Deste modo, diante da ausência de uma política de reparação para todos e todas que foram perseguidos, presos e torturados pelo regime militar; diante da ausência de uma efetiva atuação pela memória, verdade e justiça integral; diante da ausência de uma investigação, processamento e condenação de todos os responsáveis pelas perseguições políticas, prisões, torturas e mortes; diante de decisões atuais que não reconhecem o direito básico a uma indenização por danos morais por prisão e tortura ilegal sofridas por um ferreiro e militante comunista durante a ditadura militar e assumida publicamente pelo Estado Brasileiro, fica evidente o caráter de classe do Estado, ou seja, que o Estado está do lado dos ricos, da burguesia, tanto hoje quanto na época da ditadura, considerando que foram os grandes ricos que financiaram a ditadura e se beneficiaram dela.
Neste caso o caráter de classe burguês (grandes ricos detentores dos meios de produção) do Estado se manifestou em um de seus três poderes, o poder judiciário, demonstrando tal decisão judicial que o povo brasileiro não pode se iludir com as instituições. As soluções para a melhoria das condições de vida do povo e para a mudança política e econômica do país e das relações de poder não serão dadas pelo poder judiciário. Da mesma forma, as mudanças serão dadas pelo poder legislativo, do executivo, dos militares, do agronegócio ou dos bancos e das grandes corporações, que inclusive financiaram e apoiaram a Ditadura Militar abertamente, se não houver organização e luta do povo por mudanças políticas e sociais.

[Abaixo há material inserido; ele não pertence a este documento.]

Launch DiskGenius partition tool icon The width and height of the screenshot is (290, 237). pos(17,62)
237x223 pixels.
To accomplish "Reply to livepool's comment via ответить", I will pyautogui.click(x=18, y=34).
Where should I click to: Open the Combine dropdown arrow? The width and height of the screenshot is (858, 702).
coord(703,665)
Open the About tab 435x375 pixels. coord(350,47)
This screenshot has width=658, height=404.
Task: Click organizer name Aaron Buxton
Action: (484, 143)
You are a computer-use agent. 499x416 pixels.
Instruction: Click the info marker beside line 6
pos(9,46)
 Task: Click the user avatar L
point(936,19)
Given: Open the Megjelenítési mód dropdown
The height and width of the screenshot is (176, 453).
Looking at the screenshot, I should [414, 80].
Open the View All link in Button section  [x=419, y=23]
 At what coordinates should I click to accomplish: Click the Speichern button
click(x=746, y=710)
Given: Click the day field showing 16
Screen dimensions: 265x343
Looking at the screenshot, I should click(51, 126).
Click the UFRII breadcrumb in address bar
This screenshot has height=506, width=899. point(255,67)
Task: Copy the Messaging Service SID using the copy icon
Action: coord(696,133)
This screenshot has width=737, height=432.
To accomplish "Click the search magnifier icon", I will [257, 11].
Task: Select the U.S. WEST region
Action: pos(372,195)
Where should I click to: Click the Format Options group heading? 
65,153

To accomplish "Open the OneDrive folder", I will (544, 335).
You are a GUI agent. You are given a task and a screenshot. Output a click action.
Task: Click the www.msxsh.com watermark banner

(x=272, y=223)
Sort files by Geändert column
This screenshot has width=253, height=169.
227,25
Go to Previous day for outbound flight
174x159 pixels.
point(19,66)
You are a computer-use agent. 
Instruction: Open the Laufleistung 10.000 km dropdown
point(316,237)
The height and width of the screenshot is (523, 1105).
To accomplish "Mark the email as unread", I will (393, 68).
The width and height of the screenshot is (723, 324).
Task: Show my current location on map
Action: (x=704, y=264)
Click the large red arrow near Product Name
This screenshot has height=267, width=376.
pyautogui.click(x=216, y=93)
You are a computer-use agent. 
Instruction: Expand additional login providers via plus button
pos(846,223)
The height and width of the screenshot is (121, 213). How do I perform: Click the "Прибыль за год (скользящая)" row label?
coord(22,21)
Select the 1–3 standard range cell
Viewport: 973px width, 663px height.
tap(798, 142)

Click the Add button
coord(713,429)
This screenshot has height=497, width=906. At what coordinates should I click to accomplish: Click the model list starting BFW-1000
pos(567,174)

“O direito não nos salvará!” passaram-se cem anos e sua afirmação segue se confirmando diariamente. O Capitalismo segue existindo, o Estado oprime o povo, atenua ou proíbe a luta de classes e garante a exploração do povo pela Burguesia, enquanto o direito burguês regula todas as relações da sociedade, legitimando todas as contradições existentes no sistema capitalista.